■ Exercise prompt ■
For this exercise, reproduce the entries below exactly, but only from the line containing "How do I perform: Click the Publisher: Microsoft" through the line containing "has height=562, width=803.", both included.

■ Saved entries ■

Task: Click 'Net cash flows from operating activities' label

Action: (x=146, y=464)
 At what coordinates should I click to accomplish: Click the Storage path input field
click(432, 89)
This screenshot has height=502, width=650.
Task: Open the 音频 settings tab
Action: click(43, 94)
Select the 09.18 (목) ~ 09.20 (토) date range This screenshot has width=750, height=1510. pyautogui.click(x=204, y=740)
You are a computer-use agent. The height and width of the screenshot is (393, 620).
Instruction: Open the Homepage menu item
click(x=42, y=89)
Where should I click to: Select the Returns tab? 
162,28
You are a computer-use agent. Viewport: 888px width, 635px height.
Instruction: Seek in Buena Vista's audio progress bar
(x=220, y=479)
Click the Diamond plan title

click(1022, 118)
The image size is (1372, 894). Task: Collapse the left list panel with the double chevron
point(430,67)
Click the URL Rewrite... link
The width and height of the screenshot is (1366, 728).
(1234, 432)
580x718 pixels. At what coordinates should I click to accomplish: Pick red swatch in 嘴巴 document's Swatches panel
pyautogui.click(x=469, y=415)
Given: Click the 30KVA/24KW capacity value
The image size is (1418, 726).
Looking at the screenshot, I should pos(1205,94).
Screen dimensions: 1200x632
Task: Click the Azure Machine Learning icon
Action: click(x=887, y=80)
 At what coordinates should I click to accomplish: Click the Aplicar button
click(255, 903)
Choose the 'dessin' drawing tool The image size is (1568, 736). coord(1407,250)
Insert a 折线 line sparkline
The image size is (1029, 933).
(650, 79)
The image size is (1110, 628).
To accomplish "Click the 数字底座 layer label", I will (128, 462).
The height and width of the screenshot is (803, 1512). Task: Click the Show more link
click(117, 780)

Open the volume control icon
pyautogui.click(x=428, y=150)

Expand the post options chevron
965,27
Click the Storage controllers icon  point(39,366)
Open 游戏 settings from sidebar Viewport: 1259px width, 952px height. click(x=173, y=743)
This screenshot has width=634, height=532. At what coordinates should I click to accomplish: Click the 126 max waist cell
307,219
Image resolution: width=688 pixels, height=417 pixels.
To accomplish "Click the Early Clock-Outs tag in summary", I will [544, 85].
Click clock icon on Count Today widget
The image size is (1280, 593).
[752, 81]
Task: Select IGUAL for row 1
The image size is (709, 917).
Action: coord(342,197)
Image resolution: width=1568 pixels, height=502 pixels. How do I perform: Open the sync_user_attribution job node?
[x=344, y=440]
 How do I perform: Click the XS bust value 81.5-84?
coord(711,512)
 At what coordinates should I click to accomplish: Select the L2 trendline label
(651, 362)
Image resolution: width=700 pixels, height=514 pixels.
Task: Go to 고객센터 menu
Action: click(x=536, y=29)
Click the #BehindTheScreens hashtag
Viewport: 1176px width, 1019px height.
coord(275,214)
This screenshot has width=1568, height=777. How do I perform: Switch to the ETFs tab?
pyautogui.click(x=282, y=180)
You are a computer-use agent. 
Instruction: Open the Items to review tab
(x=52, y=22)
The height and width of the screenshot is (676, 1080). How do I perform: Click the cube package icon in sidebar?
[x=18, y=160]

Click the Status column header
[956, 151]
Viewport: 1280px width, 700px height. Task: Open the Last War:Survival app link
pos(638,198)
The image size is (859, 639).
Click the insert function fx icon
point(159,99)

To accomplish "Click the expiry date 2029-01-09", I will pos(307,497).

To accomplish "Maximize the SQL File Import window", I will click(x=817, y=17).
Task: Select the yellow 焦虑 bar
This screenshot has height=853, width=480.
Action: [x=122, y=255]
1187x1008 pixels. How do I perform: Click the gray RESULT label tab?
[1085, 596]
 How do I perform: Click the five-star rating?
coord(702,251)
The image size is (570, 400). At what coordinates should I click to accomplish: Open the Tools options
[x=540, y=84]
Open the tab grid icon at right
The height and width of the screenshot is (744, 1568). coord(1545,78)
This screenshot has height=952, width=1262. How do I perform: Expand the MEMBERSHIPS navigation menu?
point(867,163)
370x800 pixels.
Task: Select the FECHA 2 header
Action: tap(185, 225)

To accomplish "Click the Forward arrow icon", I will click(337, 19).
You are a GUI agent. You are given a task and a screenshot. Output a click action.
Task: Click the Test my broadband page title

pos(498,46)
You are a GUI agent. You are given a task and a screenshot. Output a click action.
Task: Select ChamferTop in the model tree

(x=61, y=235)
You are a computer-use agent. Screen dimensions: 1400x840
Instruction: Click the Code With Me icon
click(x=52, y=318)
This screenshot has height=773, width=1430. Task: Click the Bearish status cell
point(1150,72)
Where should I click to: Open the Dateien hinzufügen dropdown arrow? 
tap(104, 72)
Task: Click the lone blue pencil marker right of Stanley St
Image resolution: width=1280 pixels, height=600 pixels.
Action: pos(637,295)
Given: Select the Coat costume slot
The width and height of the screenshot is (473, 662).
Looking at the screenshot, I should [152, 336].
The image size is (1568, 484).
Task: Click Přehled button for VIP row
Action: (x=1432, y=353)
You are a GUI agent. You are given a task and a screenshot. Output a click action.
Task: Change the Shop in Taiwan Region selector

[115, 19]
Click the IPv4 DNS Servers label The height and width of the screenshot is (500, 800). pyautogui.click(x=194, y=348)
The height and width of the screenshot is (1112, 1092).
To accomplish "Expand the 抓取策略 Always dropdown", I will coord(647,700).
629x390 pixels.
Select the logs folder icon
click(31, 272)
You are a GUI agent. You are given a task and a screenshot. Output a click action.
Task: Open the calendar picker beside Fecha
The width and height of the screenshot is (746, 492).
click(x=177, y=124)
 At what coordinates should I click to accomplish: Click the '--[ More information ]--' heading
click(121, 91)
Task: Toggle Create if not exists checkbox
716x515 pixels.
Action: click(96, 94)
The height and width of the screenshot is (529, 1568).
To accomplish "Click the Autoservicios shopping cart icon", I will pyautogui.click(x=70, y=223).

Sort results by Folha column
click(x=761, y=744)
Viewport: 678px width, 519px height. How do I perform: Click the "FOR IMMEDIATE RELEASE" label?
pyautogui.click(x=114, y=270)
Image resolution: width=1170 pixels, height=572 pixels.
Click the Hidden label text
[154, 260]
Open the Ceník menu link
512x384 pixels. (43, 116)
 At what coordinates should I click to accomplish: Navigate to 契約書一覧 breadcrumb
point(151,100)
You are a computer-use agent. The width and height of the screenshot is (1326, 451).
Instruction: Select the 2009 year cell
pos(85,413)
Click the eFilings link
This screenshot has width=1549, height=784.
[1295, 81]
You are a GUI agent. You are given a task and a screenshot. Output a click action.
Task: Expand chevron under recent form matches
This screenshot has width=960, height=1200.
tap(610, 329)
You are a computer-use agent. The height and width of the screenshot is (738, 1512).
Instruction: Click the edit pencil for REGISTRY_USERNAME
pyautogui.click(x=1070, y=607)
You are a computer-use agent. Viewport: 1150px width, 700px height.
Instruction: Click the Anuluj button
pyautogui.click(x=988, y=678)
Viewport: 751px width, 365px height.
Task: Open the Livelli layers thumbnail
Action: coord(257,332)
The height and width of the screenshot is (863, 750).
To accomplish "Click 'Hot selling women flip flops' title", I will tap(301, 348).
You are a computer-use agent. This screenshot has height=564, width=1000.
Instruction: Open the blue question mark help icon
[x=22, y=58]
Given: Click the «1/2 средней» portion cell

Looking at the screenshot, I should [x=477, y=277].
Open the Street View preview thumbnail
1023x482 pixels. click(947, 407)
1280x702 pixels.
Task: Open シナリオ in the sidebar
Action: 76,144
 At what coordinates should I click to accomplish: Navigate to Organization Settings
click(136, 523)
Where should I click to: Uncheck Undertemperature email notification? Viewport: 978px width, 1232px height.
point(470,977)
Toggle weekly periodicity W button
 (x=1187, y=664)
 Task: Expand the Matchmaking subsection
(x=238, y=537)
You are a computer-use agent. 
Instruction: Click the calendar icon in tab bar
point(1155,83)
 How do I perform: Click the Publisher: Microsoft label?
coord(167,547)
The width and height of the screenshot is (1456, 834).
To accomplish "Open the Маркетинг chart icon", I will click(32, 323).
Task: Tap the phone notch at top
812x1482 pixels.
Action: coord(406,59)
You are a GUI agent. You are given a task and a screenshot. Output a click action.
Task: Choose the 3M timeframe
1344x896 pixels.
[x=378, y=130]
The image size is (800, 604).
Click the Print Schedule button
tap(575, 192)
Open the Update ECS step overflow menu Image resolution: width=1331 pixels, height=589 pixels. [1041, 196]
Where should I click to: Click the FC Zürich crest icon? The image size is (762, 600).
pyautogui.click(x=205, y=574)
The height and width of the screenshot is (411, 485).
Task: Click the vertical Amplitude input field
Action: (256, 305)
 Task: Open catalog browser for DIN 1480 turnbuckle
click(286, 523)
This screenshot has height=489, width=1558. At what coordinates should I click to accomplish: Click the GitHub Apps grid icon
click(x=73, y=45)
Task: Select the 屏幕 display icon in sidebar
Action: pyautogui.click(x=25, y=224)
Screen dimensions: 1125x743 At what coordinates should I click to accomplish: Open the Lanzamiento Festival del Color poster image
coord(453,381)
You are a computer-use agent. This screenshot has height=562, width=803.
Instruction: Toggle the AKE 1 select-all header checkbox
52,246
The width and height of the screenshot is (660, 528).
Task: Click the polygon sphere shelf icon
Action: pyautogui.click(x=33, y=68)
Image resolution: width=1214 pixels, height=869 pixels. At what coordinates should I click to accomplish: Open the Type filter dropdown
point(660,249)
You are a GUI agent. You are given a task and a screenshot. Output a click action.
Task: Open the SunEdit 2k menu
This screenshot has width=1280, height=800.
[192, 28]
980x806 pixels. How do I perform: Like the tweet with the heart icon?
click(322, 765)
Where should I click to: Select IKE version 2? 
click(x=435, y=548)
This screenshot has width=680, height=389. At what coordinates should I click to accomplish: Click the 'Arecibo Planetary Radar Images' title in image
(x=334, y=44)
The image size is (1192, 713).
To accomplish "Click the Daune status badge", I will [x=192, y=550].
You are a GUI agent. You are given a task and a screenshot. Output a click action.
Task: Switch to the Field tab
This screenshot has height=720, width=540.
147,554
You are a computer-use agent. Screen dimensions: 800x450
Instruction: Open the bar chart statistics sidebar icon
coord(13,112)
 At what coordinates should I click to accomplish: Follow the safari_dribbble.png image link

■ Solved exercise ■
 How do I perform: Click the Publisher: Microsoft label?
coord(167,547)
The width and height of the screenshot is (1456, 834).
To accomplish "Open the Маркетинг chart icon", I will click(32, 323).
Task: Tap the phone notch at top
812x1482 pixels.
Action: coord(406,59)
You are a GUI agent. You are given a task and a screenshot. Output a click action.
Task: Choose the 3M timeframe
1344x896 pixels.
[x=378, y=130]
The image size is (800, 604).
Click the Print Schedule button
tap(575, 192)
Open the Update ECS step overflow menu Image resolution: width=1331 pixels, height=589 pixels. [1041, 196]
Where should I click to: Click the FC Zürich crest icon? The image size is (762, 600).
pyautogui.click(x=205, y=574)
The height and width of the screenshot is (411, 485).
Task: Click the vertical Amplitude input field
Action: (256, 305)
 Task: Open catalog browser for DIN 1480 turnbuckle
click(286, 523)
This screenshot has height=489, width=1558. At what coordinates should I click to accomplish: Click the GitHub Apps grid icon
click(x=73, y=45)
Task: Select the 屏幕 display icon in sidebar
Action: pyautogui.click(x=25, y=224)
Screen dimensions: 1125x743 At what coordinates should I click to accomplish: Open the Lanzamiento Festival del Color poster image
coord(453,381)
You are a computer-use agent. This screenshot has height=562, width=803.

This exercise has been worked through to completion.